Conlang Recognition Chart: Difference between revisions

Latest revision as of 16:10, 21 April 2014

This article describes a variety of simple clues one can use to determine what conlang a document is written in with high accuracy.

Ayeri

Orthography: ptkcbdgjmnvshrly aāeēiīoōu (older transcriptions use c for k, newer transcription re-uses c for [ʧ] and j for [ʤ])

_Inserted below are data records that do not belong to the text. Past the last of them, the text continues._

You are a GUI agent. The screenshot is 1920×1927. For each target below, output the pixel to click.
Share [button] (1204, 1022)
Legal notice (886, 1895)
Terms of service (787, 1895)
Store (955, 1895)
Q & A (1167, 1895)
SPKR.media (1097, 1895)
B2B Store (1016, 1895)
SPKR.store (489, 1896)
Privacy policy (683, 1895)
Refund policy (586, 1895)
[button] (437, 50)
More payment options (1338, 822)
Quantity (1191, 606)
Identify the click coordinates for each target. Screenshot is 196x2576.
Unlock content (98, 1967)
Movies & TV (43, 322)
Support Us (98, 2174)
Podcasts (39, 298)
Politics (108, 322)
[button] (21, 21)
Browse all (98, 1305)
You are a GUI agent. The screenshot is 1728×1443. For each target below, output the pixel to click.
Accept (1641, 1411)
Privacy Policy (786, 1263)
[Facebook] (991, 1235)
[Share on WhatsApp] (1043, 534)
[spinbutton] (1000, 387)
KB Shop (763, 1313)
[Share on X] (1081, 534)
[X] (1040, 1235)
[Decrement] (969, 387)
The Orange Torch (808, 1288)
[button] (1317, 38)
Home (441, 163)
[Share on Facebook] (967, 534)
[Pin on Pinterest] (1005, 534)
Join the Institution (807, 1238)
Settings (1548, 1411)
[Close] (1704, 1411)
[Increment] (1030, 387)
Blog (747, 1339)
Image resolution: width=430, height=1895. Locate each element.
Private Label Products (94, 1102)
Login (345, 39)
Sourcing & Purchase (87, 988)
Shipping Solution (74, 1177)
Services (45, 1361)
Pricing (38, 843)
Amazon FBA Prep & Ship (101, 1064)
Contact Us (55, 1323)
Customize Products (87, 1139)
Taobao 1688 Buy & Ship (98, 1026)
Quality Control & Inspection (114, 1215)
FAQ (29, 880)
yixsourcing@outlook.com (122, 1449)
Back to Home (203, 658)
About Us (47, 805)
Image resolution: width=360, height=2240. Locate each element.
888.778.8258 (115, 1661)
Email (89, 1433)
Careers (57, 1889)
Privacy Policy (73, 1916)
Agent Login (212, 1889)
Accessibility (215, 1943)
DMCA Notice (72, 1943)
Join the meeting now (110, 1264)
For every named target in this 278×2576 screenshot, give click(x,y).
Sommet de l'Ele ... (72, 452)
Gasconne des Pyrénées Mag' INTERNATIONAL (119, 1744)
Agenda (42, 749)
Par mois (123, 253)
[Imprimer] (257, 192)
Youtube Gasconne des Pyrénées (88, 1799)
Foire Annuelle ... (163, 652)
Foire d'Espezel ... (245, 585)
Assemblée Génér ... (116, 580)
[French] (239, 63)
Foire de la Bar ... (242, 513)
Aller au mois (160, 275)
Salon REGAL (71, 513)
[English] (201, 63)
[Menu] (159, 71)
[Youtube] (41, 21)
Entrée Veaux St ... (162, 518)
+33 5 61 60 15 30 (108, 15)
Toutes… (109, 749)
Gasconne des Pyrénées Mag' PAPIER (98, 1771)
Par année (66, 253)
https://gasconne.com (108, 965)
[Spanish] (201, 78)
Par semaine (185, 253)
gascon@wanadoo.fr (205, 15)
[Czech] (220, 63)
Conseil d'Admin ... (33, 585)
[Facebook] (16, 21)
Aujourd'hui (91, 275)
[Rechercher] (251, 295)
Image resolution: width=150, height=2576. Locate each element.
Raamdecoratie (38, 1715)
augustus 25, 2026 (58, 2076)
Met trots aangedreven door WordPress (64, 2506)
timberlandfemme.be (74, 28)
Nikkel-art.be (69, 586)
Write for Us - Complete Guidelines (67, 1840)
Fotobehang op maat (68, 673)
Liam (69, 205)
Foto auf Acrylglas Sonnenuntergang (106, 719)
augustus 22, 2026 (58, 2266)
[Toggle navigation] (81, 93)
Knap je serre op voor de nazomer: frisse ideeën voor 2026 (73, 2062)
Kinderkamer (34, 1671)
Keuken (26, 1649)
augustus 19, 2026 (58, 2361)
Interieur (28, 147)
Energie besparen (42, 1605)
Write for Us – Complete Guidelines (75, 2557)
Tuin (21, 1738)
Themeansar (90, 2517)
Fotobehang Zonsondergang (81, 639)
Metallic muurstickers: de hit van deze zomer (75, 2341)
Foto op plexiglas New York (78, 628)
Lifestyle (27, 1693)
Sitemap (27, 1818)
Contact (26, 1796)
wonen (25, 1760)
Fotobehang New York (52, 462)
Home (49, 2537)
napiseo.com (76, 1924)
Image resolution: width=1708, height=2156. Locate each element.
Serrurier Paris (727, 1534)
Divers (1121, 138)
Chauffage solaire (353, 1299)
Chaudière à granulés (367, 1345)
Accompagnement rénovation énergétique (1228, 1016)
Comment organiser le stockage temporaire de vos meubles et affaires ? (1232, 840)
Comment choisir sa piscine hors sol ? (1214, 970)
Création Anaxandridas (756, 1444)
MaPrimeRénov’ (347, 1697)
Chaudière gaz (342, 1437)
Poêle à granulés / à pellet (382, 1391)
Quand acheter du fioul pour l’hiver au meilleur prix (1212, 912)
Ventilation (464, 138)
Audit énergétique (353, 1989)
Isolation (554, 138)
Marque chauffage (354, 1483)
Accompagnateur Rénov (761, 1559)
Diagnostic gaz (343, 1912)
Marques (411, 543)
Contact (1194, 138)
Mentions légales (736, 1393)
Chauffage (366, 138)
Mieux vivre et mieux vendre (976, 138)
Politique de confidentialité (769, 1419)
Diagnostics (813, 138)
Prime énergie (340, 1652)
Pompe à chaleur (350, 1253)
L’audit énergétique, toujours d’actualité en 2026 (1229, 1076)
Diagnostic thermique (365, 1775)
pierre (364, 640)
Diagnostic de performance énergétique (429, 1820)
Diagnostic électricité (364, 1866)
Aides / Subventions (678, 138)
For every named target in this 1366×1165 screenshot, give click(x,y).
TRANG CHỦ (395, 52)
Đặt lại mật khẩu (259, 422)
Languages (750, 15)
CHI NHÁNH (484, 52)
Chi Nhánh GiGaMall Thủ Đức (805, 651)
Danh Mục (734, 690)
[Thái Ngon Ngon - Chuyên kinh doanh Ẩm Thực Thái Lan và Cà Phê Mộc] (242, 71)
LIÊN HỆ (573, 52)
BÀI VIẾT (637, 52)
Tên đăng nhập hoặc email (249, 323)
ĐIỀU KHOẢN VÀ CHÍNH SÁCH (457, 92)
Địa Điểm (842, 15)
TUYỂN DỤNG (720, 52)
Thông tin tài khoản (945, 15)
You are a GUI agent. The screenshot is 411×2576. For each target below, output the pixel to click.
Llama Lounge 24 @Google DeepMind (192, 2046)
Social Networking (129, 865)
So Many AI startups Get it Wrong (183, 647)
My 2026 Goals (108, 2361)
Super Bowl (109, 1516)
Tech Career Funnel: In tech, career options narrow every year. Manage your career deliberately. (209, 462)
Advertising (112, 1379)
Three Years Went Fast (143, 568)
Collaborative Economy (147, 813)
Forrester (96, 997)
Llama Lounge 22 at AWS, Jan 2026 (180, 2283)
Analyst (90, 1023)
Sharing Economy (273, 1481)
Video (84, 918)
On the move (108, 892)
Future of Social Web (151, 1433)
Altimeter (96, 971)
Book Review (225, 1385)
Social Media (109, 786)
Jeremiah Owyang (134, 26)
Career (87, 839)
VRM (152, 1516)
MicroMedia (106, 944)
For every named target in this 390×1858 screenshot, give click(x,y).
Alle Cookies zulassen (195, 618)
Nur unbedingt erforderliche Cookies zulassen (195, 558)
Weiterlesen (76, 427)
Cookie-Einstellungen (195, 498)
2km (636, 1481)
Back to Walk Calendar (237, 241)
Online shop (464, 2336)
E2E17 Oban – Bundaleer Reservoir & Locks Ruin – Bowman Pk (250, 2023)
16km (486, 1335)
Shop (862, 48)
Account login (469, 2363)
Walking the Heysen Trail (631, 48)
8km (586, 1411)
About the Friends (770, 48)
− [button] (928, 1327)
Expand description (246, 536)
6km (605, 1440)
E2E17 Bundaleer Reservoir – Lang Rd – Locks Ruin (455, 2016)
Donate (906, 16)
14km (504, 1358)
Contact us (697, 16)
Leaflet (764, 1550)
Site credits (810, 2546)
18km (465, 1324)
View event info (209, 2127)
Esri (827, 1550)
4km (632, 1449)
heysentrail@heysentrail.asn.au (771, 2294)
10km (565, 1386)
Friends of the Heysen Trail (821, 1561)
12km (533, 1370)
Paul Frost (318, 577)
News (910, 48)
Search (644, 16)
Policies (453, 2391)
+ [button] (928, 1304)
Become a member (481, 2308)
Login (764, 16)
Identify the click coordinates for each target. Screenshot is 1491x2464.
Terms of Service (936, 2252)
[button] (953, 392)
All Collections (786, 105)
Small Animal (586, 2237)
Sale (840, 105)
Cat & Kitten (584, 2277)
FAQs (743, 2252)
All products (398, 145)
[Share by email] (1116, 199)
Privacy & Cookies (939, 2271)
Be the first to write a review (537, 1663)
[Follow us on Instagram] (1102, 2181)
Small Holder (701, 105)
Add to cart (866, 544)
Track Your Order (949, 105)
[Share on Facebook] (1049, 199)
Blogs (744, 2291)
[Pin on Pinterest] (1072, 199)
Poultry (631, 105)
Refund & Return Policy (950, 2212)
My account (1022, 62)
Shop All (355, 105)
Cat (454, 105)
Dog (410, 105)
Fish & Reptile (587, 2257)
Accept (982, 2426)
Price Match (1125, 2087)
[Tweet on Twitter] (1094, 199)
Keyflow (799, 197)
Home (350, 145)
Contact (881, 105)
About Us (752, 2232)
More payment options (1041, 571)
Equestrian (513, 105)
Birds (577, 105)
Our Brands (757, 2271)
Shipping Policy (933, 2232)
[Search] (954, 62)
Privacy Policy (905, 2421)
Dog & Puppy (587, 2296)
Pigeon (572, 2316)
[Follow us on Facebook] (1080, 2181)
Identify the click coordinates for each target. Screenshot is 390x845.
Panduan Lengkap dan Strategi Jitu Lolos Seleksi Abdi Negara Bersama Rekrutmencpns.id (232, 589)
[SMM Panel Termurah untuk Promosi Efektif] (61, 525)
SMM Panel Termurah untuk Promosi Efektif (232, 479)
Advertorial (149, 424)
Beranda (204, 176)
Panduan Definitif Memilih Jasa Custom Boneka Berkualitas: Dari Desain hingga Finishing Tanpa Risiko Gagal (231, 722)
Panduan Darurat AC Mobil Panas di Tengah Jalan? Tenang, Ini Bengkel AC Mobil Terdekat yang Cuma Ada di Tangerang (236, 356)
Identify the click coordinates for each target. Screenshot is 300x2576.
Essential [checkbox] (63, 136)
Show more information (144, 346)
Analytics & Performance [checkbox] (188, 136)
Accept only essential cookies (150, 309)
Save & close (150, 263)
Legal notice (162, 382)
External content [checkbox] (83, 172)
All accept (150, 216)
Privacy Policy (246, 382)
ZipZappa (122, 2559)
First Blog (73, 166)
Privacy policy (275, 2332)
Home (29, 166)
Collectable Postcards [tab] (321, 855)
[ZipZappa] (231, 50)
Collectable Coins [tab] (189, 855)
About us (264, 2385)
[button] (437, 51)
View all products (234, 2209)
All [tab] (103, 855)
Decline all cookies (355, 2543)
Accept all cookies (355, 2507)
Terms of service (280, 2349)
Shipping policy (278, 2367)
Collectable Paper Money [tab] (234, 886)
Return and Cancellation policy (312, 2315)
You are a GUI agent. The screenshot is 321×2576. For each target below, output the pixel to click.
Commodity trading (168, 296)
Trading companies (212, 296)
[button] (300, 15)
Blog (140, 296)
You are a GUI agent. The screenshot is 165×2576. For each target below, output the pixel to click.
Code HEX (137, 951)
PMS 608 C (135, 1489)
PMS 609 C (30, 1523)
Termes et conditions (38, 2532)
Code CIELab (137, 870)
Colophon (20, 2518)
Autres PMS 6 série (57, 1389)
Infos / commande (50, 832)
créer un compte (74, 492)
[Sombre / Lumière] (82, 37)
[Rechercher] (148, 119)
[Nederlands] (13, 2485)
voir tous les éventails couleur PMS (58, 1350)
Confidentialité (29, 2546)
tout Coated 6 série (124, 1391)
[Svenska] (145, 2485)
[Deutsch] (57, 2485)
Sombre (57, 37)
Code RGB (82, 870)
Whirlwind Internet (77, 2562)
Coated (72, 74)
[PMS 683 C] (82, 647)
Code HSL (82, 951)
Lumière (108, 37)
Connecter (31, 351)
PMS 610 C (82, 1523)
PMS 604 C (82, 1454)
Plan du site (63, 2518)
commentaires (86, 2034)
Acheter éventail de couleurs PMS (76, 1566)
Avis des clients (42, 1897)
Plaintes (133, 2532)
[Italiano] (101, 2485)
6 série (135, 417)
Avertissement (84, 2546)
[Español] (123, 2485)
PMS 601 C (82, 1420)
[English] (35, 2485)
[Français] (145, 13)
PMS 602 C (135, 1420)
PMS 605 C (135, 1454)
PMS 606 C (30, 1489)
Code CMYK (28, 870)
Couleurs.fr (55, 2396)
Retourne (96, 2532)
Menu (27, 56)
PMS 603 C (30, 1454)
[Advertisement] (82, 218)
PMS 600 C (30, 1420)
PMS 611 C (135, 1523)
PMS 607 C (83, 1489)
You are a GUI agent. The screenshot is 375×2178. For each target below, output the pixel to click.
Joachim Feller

Non-ASCII: āēīōū (ạẹịọụ ạ̄ẹ̄ị̄ọ̄ụ̄ have also been used in older transcriptions)
Unused ASCII: fqwxyz

Dipthongs: au, ay, ey, oy (also, depending on transcription, uses 'iy' frequently, but that is no diphthong)
Common words: ang, sa, eng, le, si, yam, ya
Common morphemes: -ang, -as, -reng, -ley, -yam, -ea/-ya, -iya, -ara
Other common features: Words can get quite long due to its agglutinativeness.

Calénnawn

Non-ASCII: áéíóú àèìòù ë ðñ and $ or š
Unused ASCII: jk
Diphthongs: aw, iw, ow, ay, ey, oy, uy
Digraph: ii
x and q are common
Words starting with f- or s- (like f-qúba)
Words of more than one syllable contain at least one acute accent
Common one- and two-letter words: a, e, i, h, o, on, so, se, fh, el, en, iw, fa

Ebisédian

ASCII orthography:

Uses w, y, 3 and 0 as vowel letters
Upper- and lowercase consonants are distinct (e. g., K vs. k)
Use of double vowel letters to indicate length: 00, ww.
Use of apostrophe after vowels to indicate stress: 00', yy'.

LaTeX orthography:

Use of ø and ɜ as vowel letters
Multiple diacritics over single vowel letters, up to 4 (macron, acute, tear-drop accent, subscript tilde).
Subscript tilde to indicate nasality.
Tear-drop accent in vowel-initial words (looks like a superscript opening left single quote)

General:

Common single-word sentences with i in the last syllable.
Common words: Ke, ve, ke, je, re (always clause-final), keve, tømø, tɜmɜ, timi, tama, tumu.

Fínlǣsk

Non-Latin: ð, ȝ, æ, œ, ᵫ, ᛫, ƿ
Unused Latin: c, v, w
Doubled consonants are common
Diacritics: x́, x̄ (found with all vowels), x̨ (found with e, o, œ, u)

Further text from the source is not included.